Pick up the post about the 1946 Cleveland Press editorial on the Guild after its last sentence and keep writing it.

- **Document section**:
=======
As the Guild heads toward its 80th anniversary in 2013, we’ll be sharing photos, articles and other treasures that tell our story. Today, we’re sharing an extraordinary editorial from The Cleveland Press, which was the city’s last afternoon newspaper when it folded in 1982. The April 22, 1946, editorial illustrates that there were, once, newspaper managers/editorial board members who weren’t afraid to publicly praise the Guild. It’s also a powerful statement about fact-gathering, and a glimpse of labor history before the AFL and CIO were united. Like many of the past documents, you may wince at the less-than-gender-neutral writing, but that’s part of history, too.
“There is a professional analogy between the surgeon and the newspaperman….
“The newspaper reporter in quest of information for his paper maintains the same professional attitude. It is the reporter’s sole mission to establish the facts in a given situation, to search out the truth as nearly as he can find it. Like the doctor he does not concern himself with race, religion, political or economic beliefs of those who happen to be figuring in a given set of circumstances.
=======
[Pixel coordinate grounding data]
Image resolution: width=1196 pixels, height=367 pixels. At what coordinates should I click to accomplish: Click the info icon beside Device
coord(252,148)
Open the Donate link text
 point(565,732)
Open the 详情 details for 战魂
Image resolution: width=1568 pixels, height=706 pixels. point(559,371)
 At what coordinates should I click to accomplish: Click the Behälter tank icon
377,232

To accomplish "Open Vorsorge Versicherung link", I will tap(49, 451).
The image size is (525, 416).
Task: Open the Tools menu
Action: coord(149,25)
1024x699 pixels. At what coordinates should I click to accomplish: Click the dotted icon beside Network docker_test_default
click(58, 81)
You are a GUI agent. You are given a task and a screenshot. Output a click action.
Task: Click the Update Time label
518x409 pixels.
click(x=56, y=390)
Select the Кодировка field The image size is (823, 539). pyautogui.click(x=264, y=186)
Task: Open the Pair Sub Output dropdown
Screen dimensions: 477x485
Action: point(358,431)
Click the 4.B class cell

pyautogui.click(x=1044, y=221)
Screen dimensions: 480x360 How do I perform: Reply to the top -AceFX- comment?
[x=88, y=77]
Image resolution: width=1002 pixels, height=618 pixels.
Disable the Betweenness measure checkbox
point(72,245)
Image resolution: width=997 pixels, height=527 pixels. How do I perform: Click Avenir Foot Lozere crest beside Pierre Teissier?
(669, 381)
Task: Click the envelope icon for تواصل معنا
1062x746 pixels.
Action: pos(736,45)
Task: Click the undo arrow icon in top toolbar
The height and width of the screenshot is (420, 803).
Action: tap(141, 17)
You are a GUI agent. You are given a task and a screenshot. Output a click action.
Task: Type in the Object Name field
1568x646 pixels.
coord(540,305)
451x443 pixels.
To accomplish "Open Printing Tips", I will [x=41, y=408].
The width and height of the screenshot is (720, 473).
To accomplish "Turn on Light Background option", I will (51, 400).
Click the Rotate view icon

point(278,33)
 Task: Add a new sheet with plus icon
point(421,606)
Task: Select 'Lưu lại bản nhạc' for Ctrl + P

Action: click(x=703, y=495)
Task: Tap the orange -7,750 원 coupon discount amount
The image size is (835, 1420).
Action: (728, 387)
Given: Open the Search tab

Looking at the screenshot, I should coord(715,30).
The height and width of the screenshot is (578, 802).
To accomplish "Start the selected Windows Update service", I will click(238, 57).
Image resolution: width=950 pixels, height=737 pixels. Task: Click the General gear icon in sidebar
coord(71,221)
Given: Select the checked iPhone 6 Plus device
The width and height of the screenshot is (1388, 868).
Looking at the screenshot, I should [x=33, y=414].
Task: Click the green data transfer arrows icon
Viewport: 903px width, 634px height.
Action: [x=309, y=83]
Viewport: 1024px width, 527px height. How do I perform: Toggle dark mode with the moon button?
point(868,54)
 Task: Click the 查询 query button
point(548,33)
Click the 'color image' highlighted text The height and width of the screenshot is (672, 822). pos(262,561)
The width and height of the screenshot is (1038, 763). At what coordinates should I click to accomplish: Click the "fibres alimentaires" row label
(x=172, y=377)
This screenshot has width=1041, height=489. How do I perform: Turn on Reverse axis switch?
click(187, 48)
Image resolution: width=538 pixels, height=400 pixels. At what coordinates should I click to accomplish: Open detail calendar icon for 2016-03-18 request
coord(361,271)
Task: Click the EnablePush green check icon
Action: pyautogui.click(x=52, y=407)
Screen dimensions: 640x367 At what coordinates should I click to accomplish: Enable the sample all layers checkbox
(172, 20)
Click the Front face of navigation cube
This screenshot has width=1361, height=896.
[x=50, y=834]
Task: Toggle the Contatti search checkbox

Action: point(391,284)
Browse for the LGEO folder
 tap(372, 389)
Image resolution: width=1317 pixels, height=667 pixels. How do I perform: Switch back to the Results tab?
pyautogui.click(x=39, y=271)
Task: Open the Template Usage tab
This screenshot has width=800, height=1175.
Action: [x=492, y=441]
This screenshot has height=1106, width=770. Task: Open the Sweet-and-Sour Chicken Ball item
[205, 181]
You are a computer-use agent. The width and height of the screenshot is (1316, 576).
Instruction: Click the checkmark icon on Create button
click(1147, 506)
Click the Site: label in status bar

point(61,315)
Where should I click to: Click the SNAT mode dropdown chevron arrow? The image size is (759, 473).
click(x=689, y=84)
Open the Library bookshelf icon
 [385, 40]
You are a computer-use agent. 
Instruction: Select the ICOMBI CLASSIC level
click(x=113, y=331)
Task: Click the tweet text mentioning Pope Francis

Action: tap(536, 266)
=======
- **Task answer**:
“This relationship of the newspaperman is so universally accepted that the Catholic reporter covers Protestant meetings, the Republican reporter covers Democratic meetings, the non-Jewish reporter covers the B’Nai B’rith meetings, and so on, across the entire fabric of democratic life in America. The main fact about fact-gathering is the establishing of fact. That is the ultimate test of a newspaperman.
“For more than 10 years, the editorial employees of the Cleveland newspapers have been represented in their effort to improve working conditions and wages by the Cleveland Newspaper Guild, affiliated with the C.I.O. In all of that period of time, the management of The Cleveland Press has not observed a solitary example of any reporter for this newspaper doing less than his complete professional job of getting the facts.
“The Press is proud of the high professional standards and devotion of the men and women who represent it, and who permit literally nothing to intrude upon their completely objective search for the facts.
“We think, therefore s, that the Cleveland Federation of Labor is ill advised in its action forbidding Cleveland newspaper reporters to attend their meetings because these newspapermen are members of the Guild, which, in turn, is affiliated with the C.I.O.”
NOTE: The editorial itself is in Guild archives, but the text was re-typed, documented and filed with other copies of historical documents.